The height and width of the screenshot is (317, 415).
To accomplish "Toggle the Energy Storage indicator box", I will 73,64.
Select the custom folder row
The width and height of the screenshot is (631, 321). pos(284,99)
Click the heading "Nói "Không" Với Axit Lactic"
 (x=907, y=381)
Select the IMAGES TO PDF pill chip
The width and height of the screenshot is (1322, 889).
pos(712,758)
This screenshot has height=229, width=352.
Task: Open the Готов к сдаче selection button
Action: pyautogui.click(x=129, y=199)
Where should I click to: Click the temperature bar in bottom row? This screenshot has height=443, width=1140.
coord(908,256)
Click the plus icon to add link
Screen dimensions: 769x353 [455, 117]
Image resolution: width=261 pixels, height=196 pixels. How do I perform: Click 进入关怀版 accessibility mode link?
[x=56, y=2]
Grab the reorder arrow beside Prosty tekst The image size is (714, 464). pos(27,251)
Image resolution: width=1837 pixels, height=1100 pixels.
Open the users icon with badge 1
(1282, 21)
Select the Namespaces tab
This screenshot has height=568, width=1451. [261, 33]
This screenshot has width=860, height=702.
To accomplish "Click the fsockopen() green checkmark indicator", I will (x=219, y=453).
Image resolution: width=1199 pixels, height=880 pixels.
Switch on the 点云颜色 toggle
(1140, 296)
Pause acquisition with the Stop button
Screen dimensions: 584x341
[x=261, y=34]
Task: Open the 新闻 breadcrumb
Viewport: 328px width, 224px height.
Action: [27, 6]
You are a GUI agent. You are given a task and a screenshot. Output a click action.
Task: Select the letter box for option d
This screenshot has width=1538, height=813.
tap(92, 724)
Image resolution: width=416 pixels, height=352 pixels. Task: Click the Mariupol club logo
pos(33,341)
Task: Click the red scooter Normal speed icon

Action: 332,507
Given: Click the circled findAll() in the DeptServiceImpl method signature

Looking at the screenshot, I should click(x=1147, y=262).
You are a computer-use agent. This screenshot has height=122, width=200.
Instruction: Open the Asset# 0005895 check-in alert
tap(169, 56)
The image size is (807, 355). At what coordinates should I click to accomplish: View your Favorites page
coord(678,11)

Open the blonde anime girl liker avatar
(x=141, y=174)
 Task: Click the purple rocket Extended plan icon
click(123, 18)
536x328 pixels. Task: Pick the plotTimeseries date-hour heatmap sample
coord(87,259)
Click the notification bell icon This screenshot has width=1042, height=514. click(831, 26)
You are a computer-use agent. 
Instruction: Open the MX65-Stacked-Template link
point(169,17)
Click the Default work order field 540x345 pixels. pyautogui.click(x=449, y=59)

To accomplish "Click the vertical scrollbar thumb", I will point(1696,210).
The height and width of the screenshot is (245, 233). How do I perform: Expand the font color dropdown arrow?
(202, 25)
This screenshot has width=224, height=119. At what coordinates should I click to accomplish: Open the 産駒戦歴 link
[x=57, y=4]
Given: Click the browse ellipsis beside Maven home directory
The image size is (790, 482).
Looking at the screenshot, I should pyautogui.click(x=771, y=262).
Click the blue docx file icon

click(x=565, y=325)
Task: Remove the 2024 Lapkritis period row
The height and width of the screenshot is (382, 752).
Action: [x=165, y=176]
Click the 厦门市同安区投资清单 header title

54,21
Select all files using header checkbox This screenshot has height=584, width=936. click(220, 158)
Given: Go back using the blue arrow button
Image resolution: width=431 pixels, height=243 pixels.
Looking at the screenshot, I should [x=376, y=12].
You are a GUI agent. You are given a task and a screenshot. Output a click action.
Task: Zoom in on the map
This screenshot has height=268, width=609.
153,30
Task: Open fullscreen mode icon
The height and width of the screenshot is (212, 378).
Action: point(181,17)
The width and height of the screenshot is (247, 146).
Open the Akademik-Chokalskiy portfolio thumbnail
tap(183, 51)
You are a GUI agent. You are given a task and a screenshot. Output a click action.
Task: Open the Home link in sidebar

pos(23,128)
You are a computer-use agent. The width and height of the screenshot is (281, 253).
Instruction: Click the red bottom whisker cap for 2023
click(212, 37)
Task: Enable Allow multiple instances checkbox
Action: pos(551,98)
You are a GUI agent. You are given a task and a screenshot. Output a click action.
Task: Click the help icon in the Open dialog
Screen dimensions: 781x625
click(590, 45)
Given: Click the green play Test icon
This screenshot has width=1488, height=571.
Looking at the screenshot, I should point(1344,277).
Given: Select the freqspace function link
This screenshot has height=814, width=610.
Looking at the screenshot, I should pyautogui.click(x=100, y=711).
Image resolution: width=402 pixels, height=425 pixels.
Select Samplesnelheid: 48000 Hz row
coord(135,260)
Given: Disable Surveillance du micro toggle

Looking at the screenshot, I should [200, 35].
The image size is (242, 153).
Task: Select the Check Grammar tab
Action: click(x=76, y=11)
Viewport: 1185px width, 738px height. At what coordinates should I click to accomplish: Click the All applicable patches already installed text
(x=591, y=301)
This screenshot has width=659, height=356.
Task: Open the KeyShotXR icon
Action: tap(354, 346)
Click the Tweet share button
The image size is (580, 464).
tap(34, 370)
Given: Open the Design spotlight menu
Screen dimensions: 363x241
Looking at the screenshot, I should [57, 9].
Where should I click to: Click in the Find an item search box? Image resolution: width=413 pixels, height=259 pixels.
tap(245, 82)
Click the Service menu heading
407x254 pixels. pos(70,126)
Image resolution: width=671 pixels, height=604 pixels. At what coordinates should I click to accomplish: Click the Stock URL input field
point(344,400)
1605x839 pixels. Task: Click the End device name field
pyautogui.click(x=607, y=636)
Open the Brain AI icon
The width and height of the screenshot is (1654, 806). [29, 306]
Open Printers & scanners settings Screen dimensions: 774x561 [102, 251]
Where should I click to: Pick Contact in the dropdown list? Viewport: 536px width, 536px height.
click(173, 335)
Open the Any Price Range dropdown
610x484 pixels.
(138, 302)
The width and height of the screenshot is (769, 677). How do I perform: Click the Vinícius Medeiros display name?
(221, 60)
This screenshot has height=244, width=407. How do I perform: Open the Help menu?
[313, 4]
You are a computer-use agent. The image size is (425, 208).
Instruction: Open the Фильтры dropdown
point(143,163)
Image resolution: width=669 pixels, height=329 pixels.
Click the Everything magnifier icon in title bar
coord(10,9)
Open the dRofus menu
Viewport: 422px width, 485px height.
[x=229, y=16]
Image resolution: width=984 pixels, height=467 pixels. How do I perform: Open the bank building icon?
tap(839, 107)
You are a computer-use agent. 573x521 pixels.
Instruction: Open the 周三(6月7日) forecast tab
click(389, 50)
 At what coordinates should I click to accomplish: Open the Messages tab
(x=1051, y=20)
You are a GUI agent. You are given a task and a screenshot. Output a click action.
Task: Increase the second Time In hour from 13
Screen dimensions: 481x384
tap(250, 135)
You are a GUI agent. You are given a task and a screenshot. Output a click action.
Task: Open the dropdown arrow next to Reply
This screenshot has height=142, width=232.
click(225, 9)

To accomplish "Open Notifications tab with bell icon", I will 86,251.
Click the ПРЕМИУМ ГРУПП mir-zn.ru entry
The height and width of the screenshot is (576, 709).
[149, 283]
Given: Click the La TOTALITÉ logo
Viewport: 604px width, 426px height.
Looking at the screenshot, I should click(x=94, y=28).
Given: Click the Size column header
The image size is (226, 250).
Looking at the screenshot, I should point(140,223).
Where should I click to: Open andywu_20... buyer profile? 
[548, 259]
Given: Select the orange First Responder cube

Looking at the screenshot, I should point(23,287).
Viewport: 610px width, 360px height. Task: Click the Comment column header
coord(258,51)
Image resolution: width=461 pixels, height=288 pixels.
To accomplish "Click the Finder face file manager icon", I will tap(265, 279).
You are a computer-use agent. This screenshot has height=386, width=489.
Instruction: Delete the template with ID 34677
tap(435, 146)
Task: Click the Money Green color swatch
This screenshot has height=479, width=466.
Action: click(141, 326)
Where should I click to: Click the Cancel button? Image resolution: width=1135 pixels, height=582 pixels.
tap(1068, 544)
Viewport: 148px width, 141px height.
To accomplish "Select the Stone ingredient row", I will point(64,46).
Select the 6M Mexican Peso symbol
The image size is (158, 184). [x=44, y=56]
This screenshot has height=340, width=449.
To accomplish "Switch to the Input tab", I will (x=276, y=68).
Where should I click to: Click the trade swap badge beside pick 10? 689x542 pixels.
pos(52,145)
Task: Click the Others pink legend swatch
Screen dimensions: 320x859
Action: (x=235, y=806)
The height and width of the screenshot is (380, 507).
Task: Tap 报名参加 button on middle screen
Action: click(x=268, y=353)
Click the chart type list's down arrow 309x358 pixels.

▶ _Work order_
Search the records for lines holding the word "using", then copy each line you find.

▶ _Solved exercise_
Select all files using header checkbox This screenshot has height=584, width=936. click(220, 158)
Given: Go back using the blue arrow button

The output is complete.